Hong Kong Limited Company (Hong Kong Ltd)
There is no "offshore" legislation in Hong Kong. All companies are incorporated under the same legislation – HK Company Ordinance, 1997 version, as amended 2004, whether they are doing business locally or "offshore".
Legal form: To do business in Hong Kong, one can set up a sole proprietorship, a partnership or register one's own company incorporated elsewhere as an overseas company in Hong Kong. However, the most common form of business entity in Hong Kong is the private limited company, which limits the liability of the shareholders to the capital subscribed.
Name of the company: Hong Kong private limited companies must use the suffix Limited or Ltd. to denote limited liability. The following names to be used, require licensing: Bank, Insurance, Assurance, Re-Insurance, Trust, Trustee, Savings, Royal, Asset management, Fund Management, Investment Fund, Building Society, Municipal, Chartered, Chamber of Commerce, Tourist Association, Kaifong, Mass Transit, Underground Railway. Names denoting any connection to local, state or national Governments are generally prohibited.
Memorandum and Articles of Association: A company is incorporated in Hong Kong by application made to the Registrar of Companies. Memorandum and Articles of Association and Declaration of Compliance must be lodged with the Registrar. Memorandum specifies the activities in which the company may engage and Articles of Association specifies the rules governing the internal management of the company. A Notice of Situation of Registered Office is also required to be filed within fourteen days of the date of incorporation. Business registration fee has to be paid to the Inland Revenue Department within 30 days after the date of anniversary of incorporation, and then each year thereafter. Government fee is HK$2,600.
Shareholders: A minimum of one shareholder is required which may be an individual or a corporate body. Details of the shareholders must be filed and appear on the public file, but anonymity can be preserved by the use of nominee shareholders. Shares must be expressed in a fixed amount. "No par value" or "bearer" shares are not permitted. While it is usual for the share capital to be expressed in Hong Kong dollars, it can be expressed in any currency. A multiple currency share capital is also permissible.

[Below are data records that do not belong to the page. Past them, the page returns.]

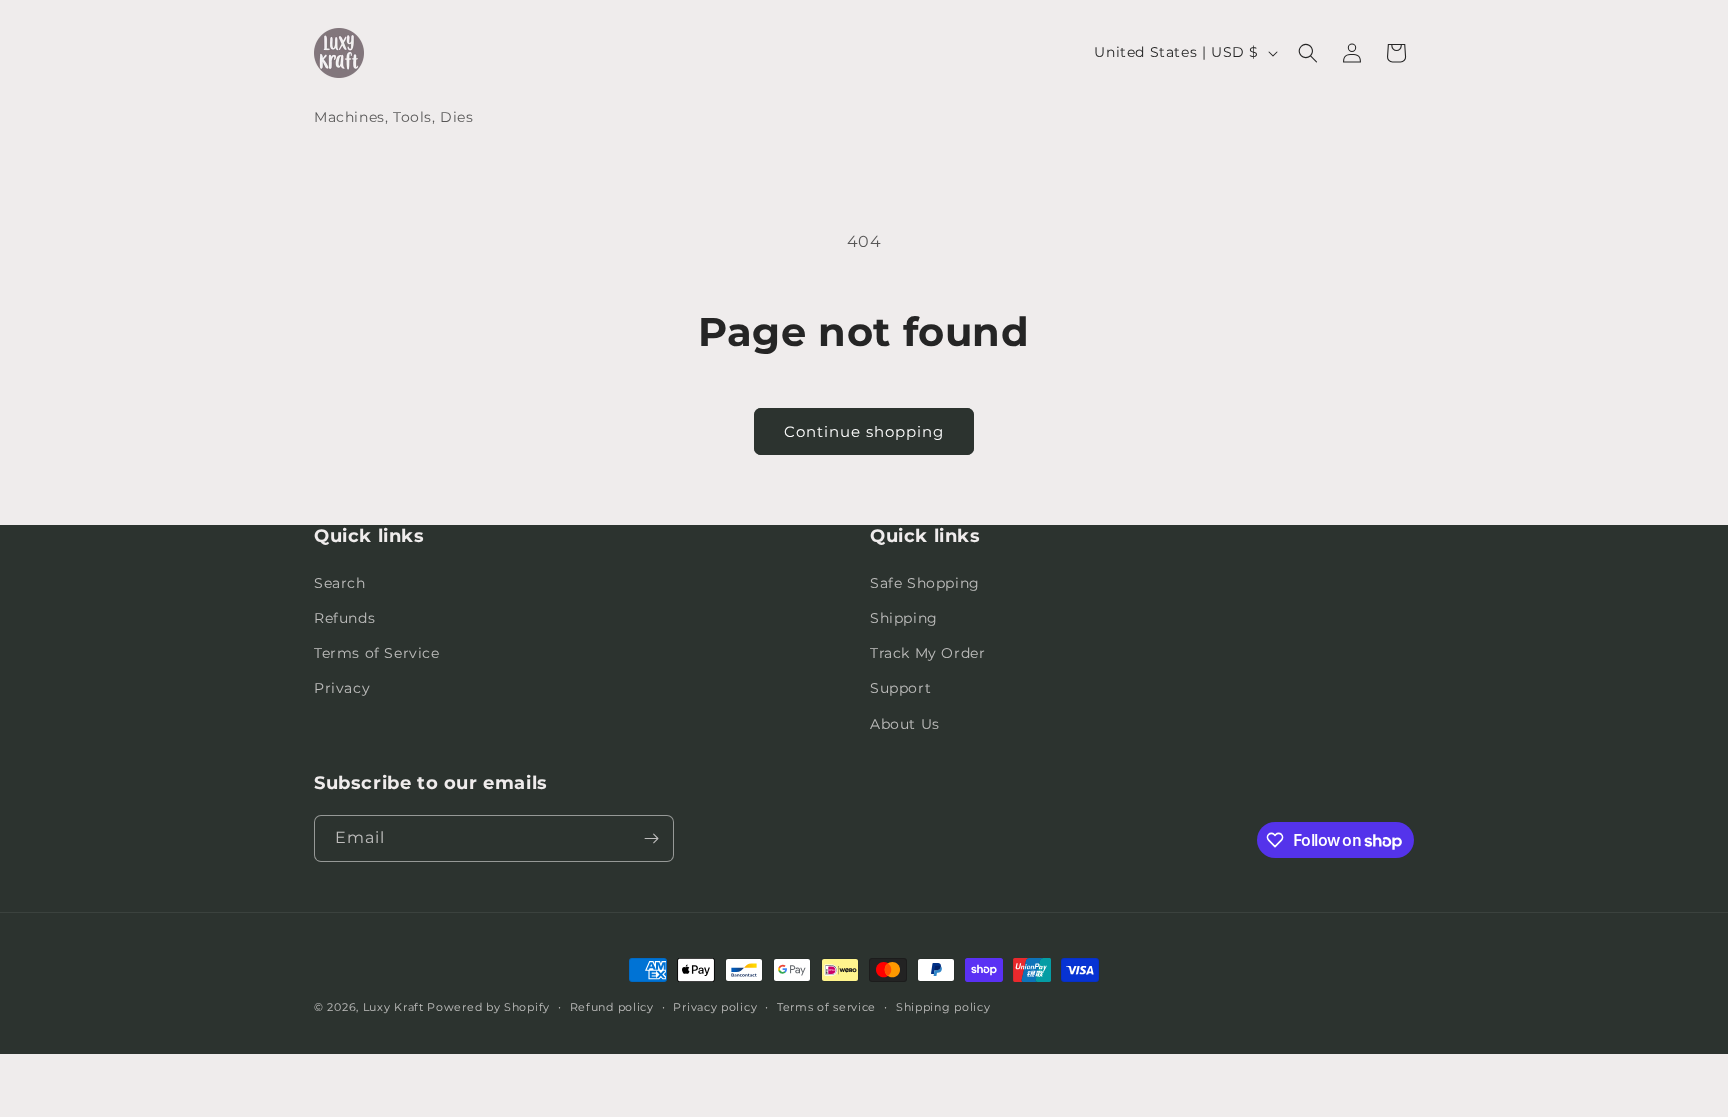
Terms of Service (377, 653)
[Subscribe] (651, 838)
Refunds (344, 618)
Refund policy (612, 1007)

The share capital: There is no specific minimum capital requirement. The standard authorized share capital is HK$ 10,000. The minimum issued capital is two shares of par value.
Directors of the company: Hong Kong limited company requires a minimum of one director and corporate directors are permitted. Details of the directors appear on the public file, but anonymity can be preserved by the use of nominee directors. There is no requirement to have resident directors.
Registered office and secretary: Every company, registered in Hong Kong is required to have a registered office and address there, which should be notified to the Registrar. Hong Kong registered companies must also have secretary, who can be corporate body or individual resident in Hong Kong.
Taxation: Hong Kong is one of the few countries in the world that tax on a territorial basis. Many countries levy tax on a different basis and they tax the worldwide profits of a business, including profits derived from an offshore source. Hong Kong profits tax is only charged on profits derived from a trade, profession or business carried on in Hong Kong. Consequently, this means that a company, which carries on a business in Hong Kong, but derives profits from another place, is not required to pay tax in Hong Kong on those profits. Hong Kong sourced income is currently subject to a rate of taxation of 17,5 percent.
Audit and financial returns: A Hong Kong company must keep accounting records, which may be kept at the registered office address or elsewhere at the discretion of the directors. Every company must appoint an auditor who must be a member of the Hong Kong Society of Accountants and hold a practicing certificate. Although there is no requirement to file accounts with the Registrar, there is a requirement to file accounts with the tax authorities. Annual return is required to be filed to the Companies Registry within 42 days after the date of anniversary of incorporation, and then each year thereafter. Government filing fee is HK$105.
Meetings: Company meetings need not be held in Hong Kong. An annual general meeting (AGM) must be held once in every calendar year and not more than 15 months after the last preceding AGM. However, a company need not hold its first AGM until 18 months of its incorporation. A company can dispense with the holding of AGM if everything that is required or intended to be done at the meeting is done by resolutions.
Time needed for Hong Kong company formation: Usually it is up to 10 working days.